Input data:
***
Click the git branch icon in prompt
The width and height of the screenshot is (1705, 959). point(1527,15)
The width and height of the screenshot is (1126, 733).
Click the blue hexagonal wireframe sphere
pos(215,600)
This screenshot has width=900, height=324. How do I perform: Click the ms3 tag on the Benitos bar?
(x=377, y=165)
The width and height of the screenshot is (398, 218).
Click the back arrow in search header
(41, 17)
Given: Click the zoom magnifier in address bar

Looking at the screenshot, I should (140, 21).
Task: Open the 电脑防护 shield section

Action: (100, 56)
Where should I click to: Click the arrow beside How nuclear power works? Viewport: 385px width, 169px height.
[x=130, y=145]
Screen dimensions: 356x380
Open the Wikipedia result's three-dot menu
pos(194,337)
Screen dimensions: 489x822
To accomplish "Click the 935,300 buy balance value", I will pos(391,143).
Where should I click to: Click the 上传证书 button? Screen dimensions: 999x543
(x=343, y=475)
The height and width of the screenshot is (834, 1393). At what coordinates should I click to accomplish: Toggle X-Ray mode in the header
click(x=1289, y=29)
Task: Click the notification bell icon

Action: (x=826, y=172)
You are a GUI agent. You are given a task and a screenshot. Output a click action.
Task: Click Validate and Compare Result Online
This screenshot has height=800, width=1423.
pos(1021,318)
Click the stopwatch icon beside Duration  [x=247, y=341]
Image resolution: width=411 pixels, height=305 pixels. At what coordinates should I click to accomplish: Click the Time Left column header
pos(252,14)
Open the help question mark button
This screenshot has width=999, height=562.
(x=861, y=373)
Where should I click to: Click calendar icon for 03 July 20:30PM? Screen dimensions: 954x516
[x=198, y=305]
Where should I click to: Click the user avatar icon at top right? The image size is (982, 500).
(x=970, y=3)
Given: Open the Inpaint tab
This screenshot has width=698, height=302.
***
Brief: Copy every line of the records above word for word, keeping their order.

Task response:
Click the git branch icon in prompt
The width and height of the screenshot is (1705, 959). point(1527,15)
The width and height of the screenshot is (1126, 733).
Click the blue hexagonal wireframe sphere
pos(215,600)
This screenshot has width=900, height=324. How do I perform: Click the ms3 tag on the Benitos bar?
(x=377, y=165)
The width and height of the screenshot is (398, 218).
Click the back arrow in search header
(41, 17)
Given: Click the zoom magnifier in address bar

Looking at the screenshot, I should (140, 21).
Task: Open the 电脑防护 shield section

Action: (100, 56)
Where should I click to: Click the arrow beside How nuclear power works? Viewport: 385px width, 169px height.
[x=130, y=145]
Screen dimensions: 356x380
Open the Wikipedia result's three-dot menu
pos(194,337)
Screen dimensions: 489x822
To accomplish "Click the 935,300 buy balance value", I will pos(391,143).
Where should I click to: Click the 上传证书 button? Screen dimensions: 999x543
(x=343, y=475)
The height and width of the screenshot is (834, 1393). At what coordinates should I click to accomplish: Toggle X-Ray mode in the header
click(x=1289, y=29)
Task: Click the notification bell icon

Action: (x=826, y=172)
You are a GUI agent. You are given a task and a screenshot. Output a click action.
Task: Click Validate and Compare Result Online
This screenshot has height=800, width=1423.
pos(1021,318)
Click the stopwatch icon beside Duration  [x=247, y=341]
Image resolution: width=411 pixels, height=305 pixels. At what coordinates should I click to accomplish: Click the Time Left column header
pos(252,14)
Open the help question mark button
This screenshot has width=999, height=562.
(x=861, y=373)
Where should I click to: Click calendar icon for 03 July 20:30PM? Screen dimensions: 954x516
[x=198, y=305]
Where should I click to: Click the user avatar icon at top right? The image size is (982, 500).
(x=970, y=3)
Given: Open the Inpaint tab
This screenshot has width=698, height=302.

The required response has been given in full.